Two years ago, Wright produced the cult director Ben Wheatley’s black comedy Sightseers, a more nihilistic rendering of cultural antagonism, where two maladjusted lovers murder their way through a countryside populated by irritating travel writers and walking-stick-waving Tories. The merciless specificity reminded me of an Alan Hollinghurst line about “the inseparable poverty and consistency of English life, as crystallized in the Peek Frean assortment box.”
Subtracting 350 years or so and the presence of colour, Wheatley’s new film (well, new to North America, at least), A Field in England, takes up a different national perennial. Shortly after a battle during the English Civil War—that would be the one when Charles I picked a fight with Parliament, and lost, fatally—a nervous alchemist named Whitehead runs from his master and into a trap. With some magic mushrooms and more sinister ministrations, the dandyish necromancer O’Neill bewitches him into helping dig up an ominous treasure nearby. The title of the movie is literal; shot in only two weeks for half a million dollars, it never leaves that field. But the greenery blows wilder and wilder as the drugs take hold, and Whitehead wanders off toward a series of psychedelic visions, where time distends, the camera frame bisects and mutates, and a great black disc hangs in the sky.

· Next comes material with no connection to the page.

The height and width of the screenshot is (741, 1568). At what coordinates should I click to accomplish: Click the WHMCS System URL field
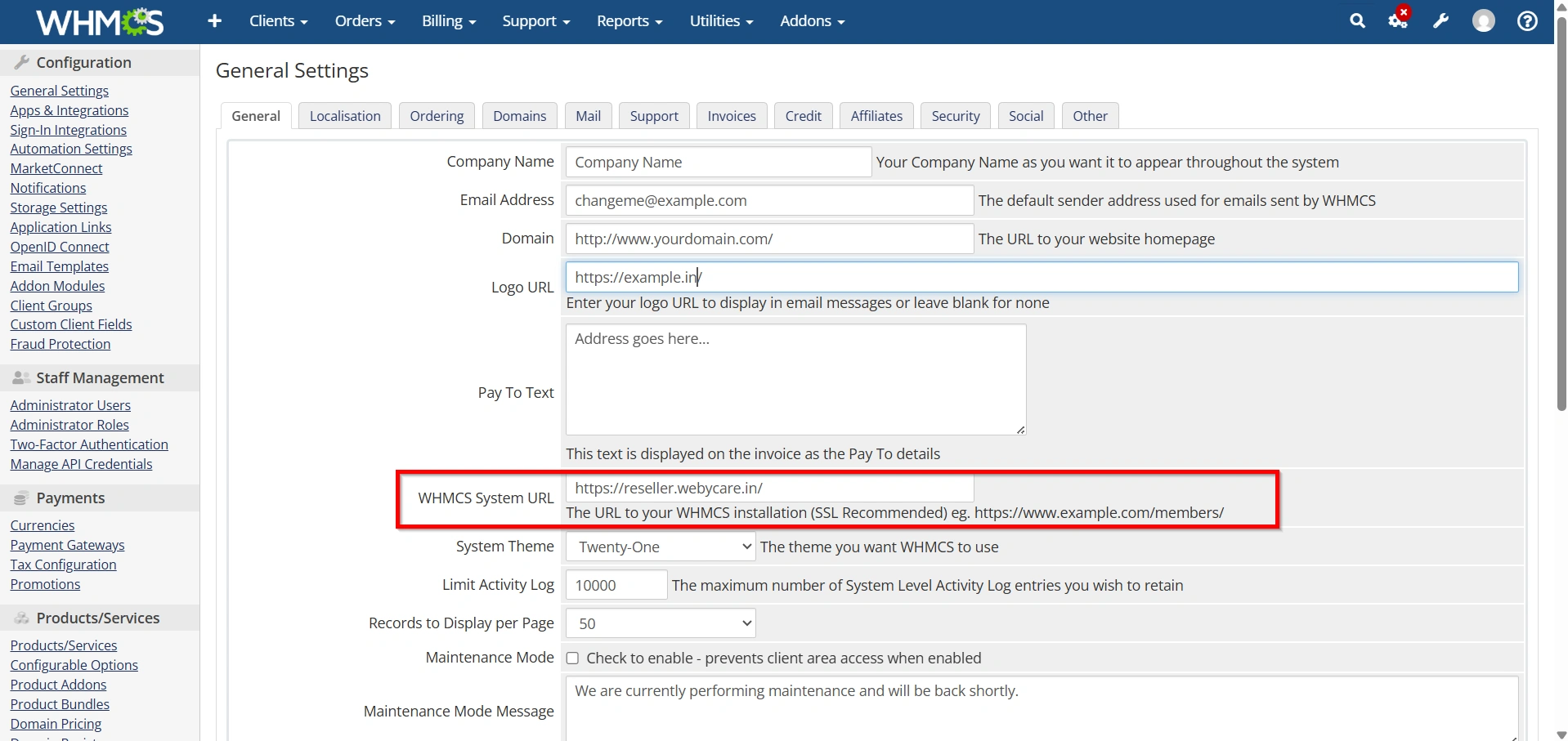click(x=769, y=488)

In his book Invisible Republic, the critic Greil Marcus described the songs compiled on the Anthology of American Folk Music as totems of “the old, weird America.” He became altogether too enamoured with that flawed phrasing (the paperback edition of Invisible Republic was renamed for it), though it does hint at the parallel phenomenon A Field in England falls under—not touting the transcendent power of a disinterred relic, but implying how contrived such exoticization is. Call this tendency Wyrd Olde England. It might include Aleister Crowley, The Wicker Man, ley lines, the putative occult connections of Beachy Head, quite a few Kate Bush songs, Herne the Hunter, and lyrics from 1968 that sound like they were written in 1458. The explicitly pagan nature of most examples makes sense: this is a country that never entirely took to Christianity, Anglicanism being the protective local tangent of a universal religion. They’re a notion of the people who built Stonehenge, not the successors to it.
The Field in England seems symbolic when you think of it that way, albeit an open allegory, indicating only that “England” itself is another construct. The warring ideologies were more abstracted than in America’s later civil war—alongside absolute monarchists and the radical Levellers loomed Oliver Cromwell, variously a revolutionary, dictator, and genocidaire—which may be why Wheatley ignores them, focusing instead on inscrutable combatants. The stammering coward Whitehead arrives onscreen like some pre-modern Bob Hope, but eventually reaches a surprising depth of viciousness.
In the mid-1600s, spellcraft and science had not yet been neatly divided; it’s often unclear which is driving the events of A Field in England, though one senses our pious Christian alchemist will meet perdition either way. Between nature and the numinous, there is plenty of room for apocalypse.